▸ TASK OBJECTIVE
Lay out every line of the material below as a numbered list, omitting any blank lines.

▸ Click-target data
******************************

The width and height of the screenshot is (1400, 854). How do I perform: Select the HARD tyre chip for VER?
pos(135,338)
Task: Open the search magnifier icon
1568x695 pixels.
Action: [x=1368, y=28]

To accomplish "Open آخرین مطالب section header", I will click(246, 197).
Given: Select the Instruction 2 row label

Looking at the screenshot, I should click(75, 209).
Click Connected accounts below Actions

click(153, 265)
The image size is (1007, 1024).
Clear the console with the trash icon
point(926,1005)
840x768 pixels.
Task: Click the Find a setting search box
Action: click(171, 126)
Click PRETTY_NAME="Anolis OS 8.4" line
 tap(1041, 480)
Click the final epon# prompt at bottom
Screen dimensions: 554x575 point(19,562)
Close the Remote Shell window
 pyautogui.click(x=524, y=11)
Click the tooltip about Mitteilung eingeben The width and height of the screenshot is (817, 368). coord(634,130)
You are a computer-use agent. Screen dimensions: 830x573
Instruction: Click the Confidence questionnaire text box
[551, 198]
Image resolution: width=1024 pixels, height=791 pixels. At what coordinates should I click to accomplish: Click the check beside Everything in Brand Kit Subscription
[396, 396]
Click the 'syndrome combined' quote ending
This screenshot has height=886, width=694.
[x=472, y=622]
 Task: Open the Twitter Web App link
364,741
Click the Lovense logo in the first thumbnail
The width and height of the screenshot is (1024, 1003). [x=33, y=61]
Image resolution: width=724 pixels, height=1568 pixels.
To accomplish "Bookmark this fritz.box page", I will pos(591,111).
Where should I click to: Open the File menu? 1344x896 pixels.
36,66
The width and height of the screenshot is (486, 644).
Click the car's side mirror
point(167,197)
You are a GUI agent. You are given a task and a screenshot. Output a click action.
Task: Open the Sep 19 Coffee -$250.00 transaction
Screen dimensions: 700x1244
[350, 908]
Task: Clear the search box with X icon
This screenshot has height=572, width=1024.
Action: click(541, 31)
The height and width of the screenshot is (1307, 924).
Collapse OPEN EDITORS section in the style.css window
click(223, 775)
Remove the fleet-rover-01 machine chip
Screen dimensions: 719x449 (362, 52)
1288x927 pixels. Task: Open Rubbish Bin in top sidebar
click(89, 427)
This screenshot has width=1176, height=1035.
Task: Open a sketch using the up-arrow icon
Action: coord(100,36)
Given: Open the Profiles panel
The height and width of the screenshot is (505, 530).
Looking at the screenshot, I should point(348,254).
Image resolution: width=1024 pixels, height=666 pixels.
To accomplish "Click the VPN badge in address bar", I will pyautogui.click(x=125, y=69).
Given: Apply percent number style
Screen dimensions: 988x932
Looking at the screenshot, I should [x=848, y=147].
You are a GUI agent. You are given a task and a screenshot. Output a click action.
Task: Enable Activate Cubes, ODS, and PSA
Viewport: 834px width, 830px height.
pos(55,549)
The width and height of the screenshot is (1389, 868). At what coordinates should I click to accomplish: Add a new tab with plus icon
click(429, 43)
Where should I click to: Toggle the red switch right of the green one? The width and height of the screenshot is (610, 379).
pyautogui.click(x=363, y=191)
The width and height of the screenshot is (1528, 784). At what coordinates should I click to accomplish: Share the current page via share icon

******************************

▸ RESPONSE BELOW
1. The width and height of the screenshot is (1400, 854). How do I perform: Select the HARD tyre chip for VER?
2. pos(135,338)
3. Task: Open the search magnifier icon
4. 1568x695 pixels.
5. Action: [x=1368, y=28]
6. To accomplish "Open آخرین مطالب section header", I will click(246, 197).
7. Given: Select the Instruction 2 row label
8. Looking at the screenshot, I should click(75, 209).
9. Click Connected accounts below Actions
10. click(153, 265)
11. The image size is (1007, 1024).
12. Clear the console with the trash icon
13. point(926,1005)
14. 840x768 pixels.
15. Task: Click the Find a setting search box
16. Action: click(171, 126)
17. Click PRETTY_NAME="Anolis OS 8.4" line
18.  tap(1041, 480)
19. Click the final epon# prompt at bottom
20. Screen dimensions: 554x575 point(19,562)
21. Close the Remote Shell window
22.  pyautogui.click(x=524, y=11)
23. Click the tooltip about Mitteilung eingeben The width and height of the screenshot is (817, 368). coord(634,130)
24. You are a computer-use agent. Screen dimensions: 830x573
25. Instruction: Click the Confidence questionnaire text box
26. [551, 198]
27. Image resolution: width=1024 pixels, height=791 pixels. At what coordinates should I click to accomplish: Click the check beside Everything in Brand Kit Subscription
28. [396, 396]
29. Click the 'syndrome combined' quote ending
30. This screenshot has height=886, width=694.
31. [x=472, y=622]
32.  Task: Open the Twitter Web App link
33. 364,741
34. Click the Lovense logo in the first thumbnail
35. The width and height of the screenshot is (1024, 1003). [x=33, y=61]
36. Image resolution: width=724 pixels, height=1568 pixels.
37. To accomplish "Bookmark this fritz.box page", I will pos(591,111).
38. Where should I click to: Open the File menu? 1344x896 pixels.
39. 36,66
40. The width and height of the screenshot is (486, 644).
41. Click the car's side mirror
42. point(167,197)
43. You are a GUI agent. You are given a task and a screenshot. Output a click action.
44. Task: Open the Sep 19 Coffee -$250.00 transaction
45. Screen dimensions: 700x1244
46. [350, 908]
47. Task: Clear the search box with X icon
48. This screenshot has height=572, width=1024.
49. Action: click(541, 31)
50. The height and width of the screenshot is (1307, 924).
51. Collapse OPEN EDITORS section in the style.css window
52. click(223, 775)
53. Remove the fleet-rover-01 machine chip
54. Screen dimensions: 719x449 (362, 52)
55. 1288x927 pixels. Task: Open Rubbish Bin in top sidebar
56. click(89, 427)
57. This screenshot has width=1176, height=1035.
58. Task: Open a sketch using the up-arrow icon
59. Action: coord(100,36)
60. Given: Open the Profiles panel
61. The height and width of the screenshot is (505, 530).
62. Looking at the screenshot, I should point(348,254).
63. Image resolution: width=1024 pixels, height=666 pixels.
64. To accomplish "Click the VPN badge in address bar", I will pyautogui.click(x=125, y=69).
65. Given: Apply percent number style
66. Screen dimensions: 988x932
67. Looking at the screenshot, I should [x=848, y=147].
68. You are a GUI agent. You are given a task and a screenshot. Output a click action.
69. Task: Enable Activate Cubes, ODS, and PSA
70. Viewport: 834px width, 830px height.
71. pos(55,549)
72. The width and height of the screenshot is (1389, 868). At what coordinates should I click to accomplish: Add a new tab with plus icon
73. click(429, 43)
74. Where should I click to: Toggle the red switch right of the green one? The width and height of the screenshot is (610, 379).
75. pyautogui.click(x=363, y=191)
76. The width and height of the screenshot is (1528, 784). At what coordinates should I click to accomplish: Share the current page via share icon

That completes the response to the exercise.